# Light Controller for Creepy Tree?



## Sytnathotep (Oct 10, 2011)

OK, I picked up a neat pre-lit, BLACK x mas tree the other day with the plans of turning it into a diabolical 'Nightmare before Christmas' Type of thingy. I will manually change out the clear lights with orange and purple Halloween lights.

Now, what would really make this thing look killer would be a lighting controller of some sort: I'd love to have the lights slow-glow in and out like the 'chasing' xmas lights you could get about a decade ago but can't find now. For those that don't remember, This is what they look like: 




Anyone got any ideas how this could be applied to a pre-lit tree?

Thanks!


----------



## corey872 (Jan 10, 2010)

Well.. first we should start a countdown timer at about three seconds before someone chimes in and says throw an arduino at it!

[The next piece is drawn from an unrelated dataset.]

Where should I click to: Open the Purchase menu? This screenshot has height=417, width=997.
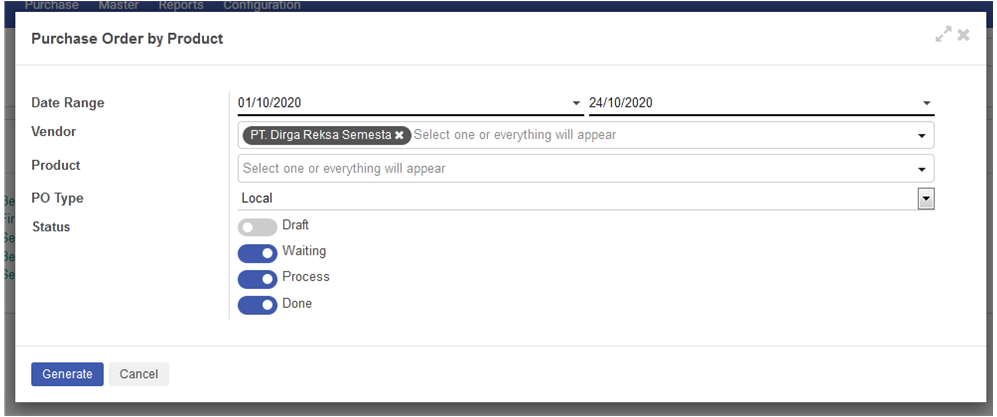pyautogui.click(x=51, y=5)
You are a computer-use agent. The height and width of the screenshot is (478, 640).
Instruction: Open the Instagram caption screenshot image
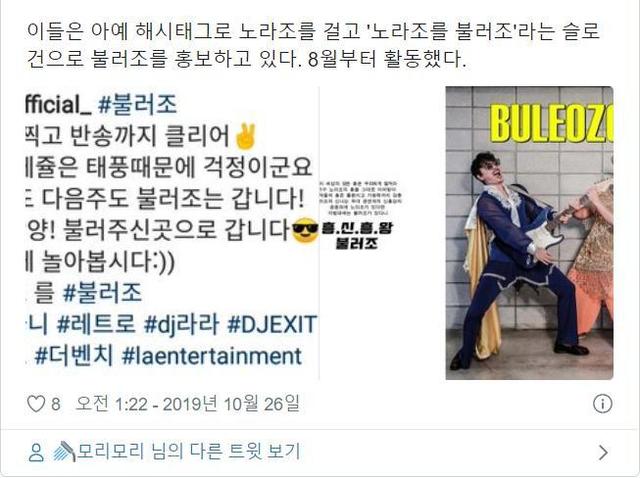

I remember those controllers - might even have one laying around. It seems like those lights were assembled in groups of 3-4 'channels' then the channels would fade to create the chase effect - or a 'jitter' effect or any of the others.

I googled 'christmas light controller' and got literally 15.5 million results...so they have to be out there somewhere...just a matter of finding one which fits your needs and budget.

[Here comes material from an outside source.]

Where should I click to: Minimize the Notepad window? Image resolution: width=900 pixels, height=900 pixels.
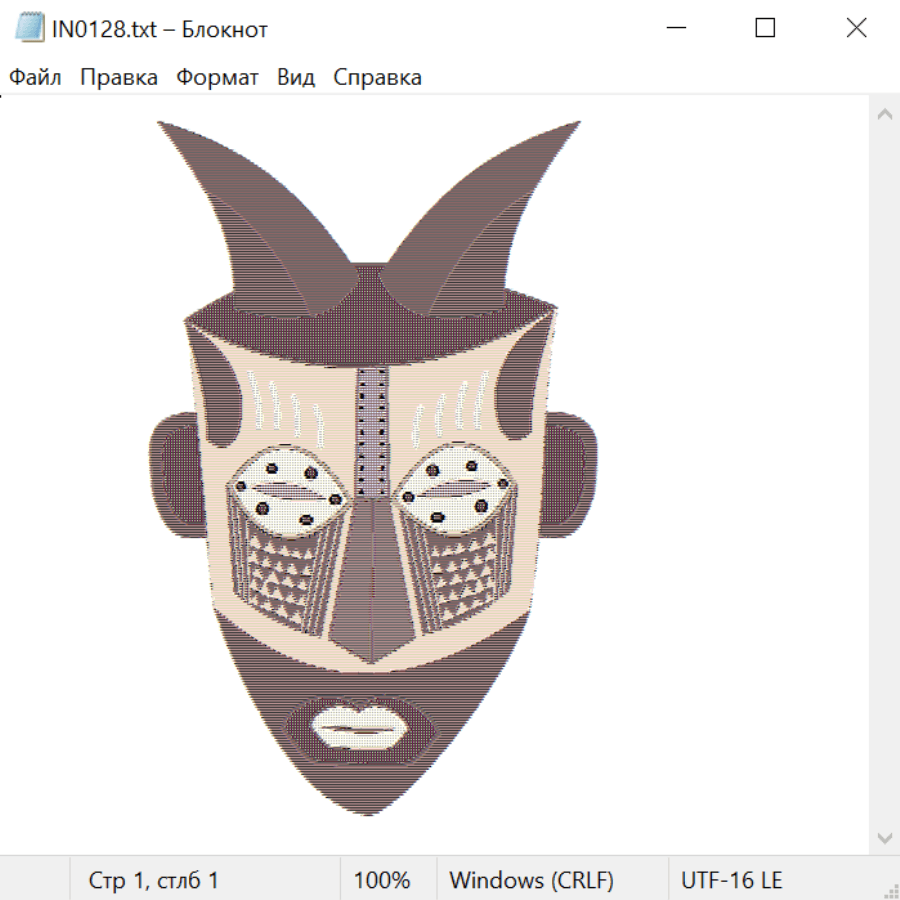point(675,29)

The trouble with getting a 'chase' on the tree...I don't know that most 'standard' strings or prelit trees are wired in that same fashion. Most I have seen are 1 or 2 channels. But instead of being wired 1,2,3,4,1,2,3,4,1,2,3,4 along the string to create the chase effect like the 'controller' lights, they are generally 1,1,1,1,1,1,2,2,2,2,2,2 - so maybe the first or last half of the string could be controlled.

Though either way, I suspect you could probably find something which would work well.


----------



## Sytnathotep (Oct 10, 2011)

Thanks for the reply. I cracked this thing open yesterday and started the daunting task of changing out all the bulbs. Got only partway done, but its going to be so worth it. 

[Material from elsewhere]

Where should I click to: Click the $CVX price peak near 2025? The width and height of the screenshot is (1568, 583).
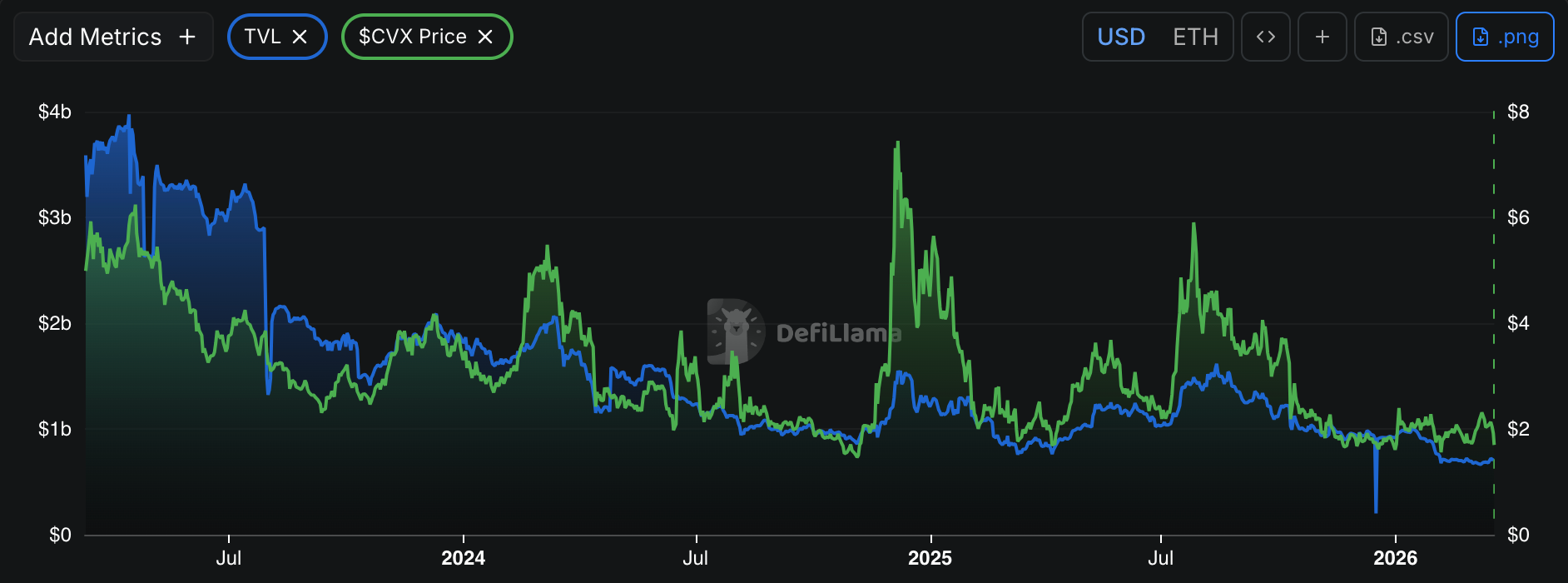click(897, 144)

I know what you mean by 'channels' This tree has only 1 'channel' and that's it, so its all either on or off. So what I think I can do is take another strand or to of lights and just add to it. The Tree's lights can just stay steady on, and the additional 1-2 stands can do the effects. 

When I look for controllers online too, all that I was finding was either $5 blinker boxes, or $100+ light and sound controllers. I want something more than a blinker, but not about to go overkill for a big bucks controller for a 4ft tree! lol


----------